DSA 99: Answin von Rabenmund I: Macht

Answin von Rabenmund war Reichsverräter, Thronräuber und Prinzenmörder. Doch bevor er ein gefürchteter Mann wurde, half er dem erschütterten Reich in langen Zeiten. Mit dem ersten Teil über eine der bekanntesten und schillernsten Figuren im Kosmos „Das Schwarze Auge“ legt Michelle Schwefel eine Geschichte vor, an denen sich viele andere Autoren werden messen müssen.

von Ansgar Imme

 

Mit Michelle Schwefel (geb. Melchers) darf sich eine erfahrene „DSA“-Bekannte und für lange Zeit auch Redakteurin des „Schwarzen Auges“ an einem schwierigen Stoff versuchen: Der Biografie des Mannes, der das Mittelreich gleich zwei Mal in arge Bedrängnis und nahezu Bürgerkriege stürzte: Answin von Rabenmund. Doch sie löst die Aufgabe mit Bravour. Viel besser, als man es sowieso schon erwarten konnte, schafft sie eine detailgetreue, sehr intensive und extrem gut recherchierte Geschichte.

Zum Inhalt

Der spätere Usurpator Answin von Rabenmund dient als Knappe des Prinzen Reto von Gareth. Dieser entschließt sich, seine Verwandten, die kaiserlichen Zwillinge Bardo und Cella zu entmachten, da diese das Reich herunterwirtschaften und der Lächerlichkeit preisgeben. Zugleich entdeckt Answin ein schwer gehütetes Geheimnis Retos und seines Nachkommen Hal, dem späteren Kaiser des Mittelreichs.
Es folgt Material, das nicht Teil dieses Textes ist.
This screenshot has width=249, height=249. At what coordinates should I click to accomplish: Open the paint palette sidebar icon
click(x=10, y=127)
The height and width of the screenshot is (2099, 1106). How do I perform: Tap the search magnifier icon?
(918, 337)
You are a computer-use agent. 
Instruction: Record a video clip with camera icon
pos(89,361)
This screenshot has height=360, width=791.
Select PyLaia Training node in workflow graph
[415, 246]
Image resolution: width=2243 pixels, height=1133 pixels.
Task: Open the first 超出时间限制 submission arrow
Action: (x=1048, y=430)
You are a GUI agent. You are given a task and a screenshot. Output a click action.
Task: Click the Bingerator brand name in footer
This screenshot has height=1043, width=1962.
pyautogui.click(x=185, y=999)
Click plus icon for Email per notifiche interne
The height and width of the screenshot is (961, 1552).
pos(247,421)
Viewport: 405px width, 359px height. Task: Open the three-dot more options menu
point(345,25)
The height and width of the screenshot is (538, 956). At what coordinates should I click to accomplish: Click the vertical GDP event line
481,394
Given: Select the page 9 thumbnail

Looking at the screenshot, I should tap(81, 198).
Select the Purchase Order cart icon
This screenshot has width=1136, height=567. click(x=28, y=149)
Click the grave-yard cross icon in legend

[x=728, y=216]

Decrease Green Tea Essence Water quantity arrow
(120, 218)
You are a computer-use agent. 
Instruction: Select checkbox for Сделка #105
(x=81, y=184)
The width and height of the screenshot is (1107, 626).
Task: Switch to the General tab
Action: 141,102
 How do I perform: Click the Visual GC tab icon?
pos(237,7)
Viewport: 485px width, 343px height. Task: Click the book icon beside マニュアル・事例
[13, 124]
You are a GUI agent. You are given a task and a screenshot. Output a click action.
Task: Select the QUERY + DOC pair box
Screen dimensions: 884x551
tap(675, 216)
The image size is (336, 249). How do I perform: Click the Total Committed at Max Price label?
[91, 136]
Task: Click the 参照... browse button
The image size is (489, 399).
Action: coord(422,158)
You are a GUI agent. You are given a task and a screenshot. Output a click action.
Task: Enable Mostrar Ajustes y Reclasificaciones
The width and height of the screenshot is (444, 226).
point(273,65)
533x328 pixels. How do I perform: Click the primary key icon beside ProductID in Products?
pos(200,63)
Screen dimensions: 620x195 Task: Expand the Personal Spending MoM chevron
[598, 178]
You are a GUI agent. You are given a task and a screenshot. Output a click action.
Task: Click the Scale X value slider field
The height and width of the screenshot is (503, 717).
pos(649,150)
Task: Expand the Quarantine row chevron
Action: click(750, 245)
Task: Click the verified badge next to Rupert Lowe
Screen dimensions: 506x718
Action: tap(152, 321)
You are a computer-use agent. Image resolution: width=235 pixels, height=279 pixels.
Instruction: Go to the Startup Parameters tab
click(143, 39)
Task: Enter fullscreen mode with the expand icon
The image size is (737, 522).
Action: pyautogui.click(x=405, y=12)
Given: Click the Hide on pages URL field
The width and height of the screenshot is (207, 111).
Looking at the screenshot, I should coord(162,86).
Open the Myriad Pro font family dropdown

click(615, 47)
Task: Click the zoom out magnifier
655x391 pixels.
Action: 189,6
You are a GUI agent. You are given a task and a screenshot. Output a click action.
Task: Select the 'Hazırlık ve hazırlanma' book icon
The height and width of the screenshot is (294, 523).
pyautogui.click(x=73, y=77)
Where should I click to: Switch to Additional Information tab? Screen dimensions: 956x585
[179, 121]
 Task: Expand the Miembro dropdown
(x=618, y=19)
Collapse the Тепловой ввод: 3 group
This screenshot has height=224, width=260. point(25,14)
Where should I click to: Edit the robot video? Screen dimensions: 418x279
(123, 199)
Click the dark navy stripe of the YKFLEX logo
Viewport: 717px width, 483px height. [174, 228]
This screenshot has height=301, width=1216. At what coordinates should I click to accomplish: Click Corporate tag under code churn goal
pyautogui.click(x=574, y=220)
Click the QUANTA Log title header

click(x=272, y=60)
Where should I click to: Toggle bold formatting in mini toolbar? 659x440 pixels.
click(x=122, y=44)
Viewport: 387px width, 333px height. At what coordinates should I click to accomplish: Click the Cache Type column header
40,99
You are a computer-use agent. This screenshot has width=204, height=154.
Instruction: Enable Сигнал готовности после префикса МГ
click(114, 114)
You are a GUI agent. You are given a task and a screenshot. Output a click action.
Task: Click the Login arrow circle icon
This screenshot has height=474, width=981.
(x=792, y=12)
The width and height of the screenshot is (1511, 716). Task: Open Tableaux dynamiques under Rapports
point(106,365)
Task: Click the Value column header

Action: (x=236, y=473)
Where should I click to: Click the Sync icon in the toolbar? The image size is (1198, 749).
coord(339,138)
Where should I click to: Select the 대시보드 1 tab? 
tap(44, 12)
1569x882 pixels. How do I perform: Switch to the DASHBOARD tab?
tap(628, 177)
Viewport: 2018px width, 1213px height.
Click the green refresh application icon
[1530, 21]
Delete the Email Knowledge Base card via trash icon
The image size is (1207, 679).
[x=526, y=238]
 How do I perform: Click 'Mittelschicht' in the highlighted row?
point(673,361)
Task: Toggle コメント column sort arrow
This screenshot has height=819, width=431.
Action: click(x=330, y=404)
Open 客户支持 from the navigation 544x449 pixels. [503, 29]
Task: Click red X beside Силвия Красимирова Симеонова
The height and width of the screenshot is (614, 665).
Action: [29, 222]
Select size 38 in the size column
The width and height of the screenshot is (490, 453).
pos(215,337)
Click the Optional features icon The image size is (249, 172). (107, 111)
Durch seine Schläue und Treue macht er sich für Reto mehr und mehr unentbehrlich und leistet ihm treue und wertvolle Dienste. Gleichzeitig überwirft er sich mit seinem Oheim, dem Fürsten von Darpatien, der ihn zu seinem Nachfolger küren wollte, jedoch nun Answins Schwester Hildelind vorzieht, da Answin sich zu sehr an den Kaiserhof bindet. Answin erlebt einen Ansturm der Orks, die Eroberung Maraskans durch Reto und das Aufbegehren Araniens gegen den Kaiser. Durch seine Taten steigt er innerhalb der Reichskanzlei immer weiter auf und macht sich zugleich immer mehr Feinde.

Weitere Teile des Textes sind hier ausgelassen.